Hello Hail Dev team,
CHR POS REF ALT INFO FORMAT SAMPLE1 SAMPLE2 ... SAMPLEn
chr1 1100 C T AF=0.3,GQ=20,... GT,AF,DP... 0/1,0.5,... 0/1,0.5,... 0/1,0.5,...
chr1 1101 G T AF=...,GQ=... GT,AF,DP... 0/1,0.5,... 0/1,0.5,... 0/1,0.5,...
chr1 1102 A T AF=...,GQ=... GT,AF,DP... 0/1,0.5,... 0/1,0.5,... 0/1,0.5,...
chr1 1103 C G AF=...,GQ=... GT,AF,DP... 0/1,0.5,... 0/1,0.5,... 0/1,0.5,...
chr1 1104 C T AF=...,GQ=... GT,AF,DP... 0/1,0.5,... 0/1,0.5,... 0/1,0.5,...
chr1 1105 C T AF=...,GQ=... GT,AF,DP... 0/1,0.5,... 0/1,0.5,... 0/1,0.5,...

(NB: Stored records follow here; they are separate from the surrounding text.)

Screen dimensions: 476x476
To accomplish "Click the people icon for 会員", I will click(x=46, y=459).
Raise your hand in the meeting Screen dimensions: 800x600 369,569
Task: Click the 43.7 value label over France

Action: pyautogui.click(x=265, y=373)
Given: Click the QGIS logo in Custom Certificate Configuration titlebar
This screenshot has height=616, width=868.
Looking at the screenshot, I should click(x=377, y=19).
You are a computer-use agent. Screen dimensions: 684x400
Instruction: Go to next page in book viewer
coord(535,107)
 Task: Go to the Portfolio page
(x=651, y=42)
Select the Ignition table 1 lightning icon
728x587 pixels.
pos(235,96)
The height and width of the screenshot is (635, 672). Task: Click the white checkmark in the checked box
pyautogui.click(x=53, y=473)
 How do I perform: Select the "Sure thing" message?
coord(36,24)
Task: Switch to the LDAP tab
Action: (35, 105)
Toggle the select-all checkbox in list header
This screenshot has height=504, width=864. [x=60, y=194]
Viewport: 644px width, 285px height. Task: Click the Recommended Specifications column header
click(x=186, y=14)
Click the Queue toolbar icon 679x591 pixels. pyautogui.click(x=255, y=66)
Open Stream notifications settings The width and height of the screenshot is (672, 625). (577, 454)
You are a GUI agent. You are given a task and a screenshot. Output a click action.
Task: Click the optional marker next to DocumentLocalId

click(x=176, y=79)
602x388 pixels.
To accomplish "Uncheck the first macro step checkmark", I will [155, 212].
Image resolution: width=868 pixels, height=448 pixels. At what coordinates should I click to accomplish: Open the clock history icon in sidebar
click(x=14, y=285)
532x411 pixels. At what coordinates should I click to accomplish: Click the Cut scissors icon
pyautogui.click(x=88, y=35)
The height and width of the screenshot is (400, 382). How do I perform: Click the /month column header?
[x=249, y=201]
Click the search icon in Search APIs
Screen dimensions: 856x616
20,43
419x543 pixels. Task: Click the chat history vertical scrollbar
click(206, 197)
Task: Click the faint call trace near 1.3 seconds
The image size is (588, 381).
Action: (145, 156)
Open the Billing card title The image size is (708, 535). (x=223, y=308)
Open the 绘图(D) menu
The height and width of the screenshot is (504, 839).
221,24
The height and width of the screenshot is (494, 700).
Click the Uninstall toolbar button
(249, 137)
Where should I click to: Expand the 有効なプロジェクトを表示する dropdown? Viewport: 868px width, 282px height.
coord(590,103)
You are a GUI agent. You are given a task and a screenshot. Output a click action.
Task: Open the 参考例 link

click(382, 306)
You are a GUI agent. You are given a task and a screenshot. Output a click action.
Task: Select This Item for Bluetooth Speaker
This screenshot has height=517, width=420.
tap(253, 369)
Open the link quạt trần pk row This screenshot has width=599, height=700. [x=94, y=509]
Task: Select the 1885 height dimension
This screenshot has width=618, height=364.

chr1 1106 C T AF=...,GQ=... GT,AF,DP... 0/1,0.5,... 0/1,0.5,... 0/1,0.5,...
...
I want to filter all variants of a specific sample to create a structured data and export it to elasticsearch database. Data looks like in below example:
{
"sample_ID": "SAMPLE1",
"AF": 0.5,
"GQ": 10,
...
variant_filter: [
{
"locus": {
"contig": "chr1",
"position": 1100
},
"alleles": [
"C",
"T"
],
"variant_class": "SNV",
"consequences": ["intron_variant", ...],
"population_allele_freq": 0,3,
"population_genotype_quality": 20,
},
{
"locus": {
"contig": "chr2",
"position": 1101
},
"alleles": [
"G",
"T"
],
"variant_class": "indel",
"consequences": ["downstrean_gene_variant", ...],
"population_allele_freq": 0,125,
"population_genotype_quality": 50,
},
...
]
}
Does Hail support an easy way to do above work?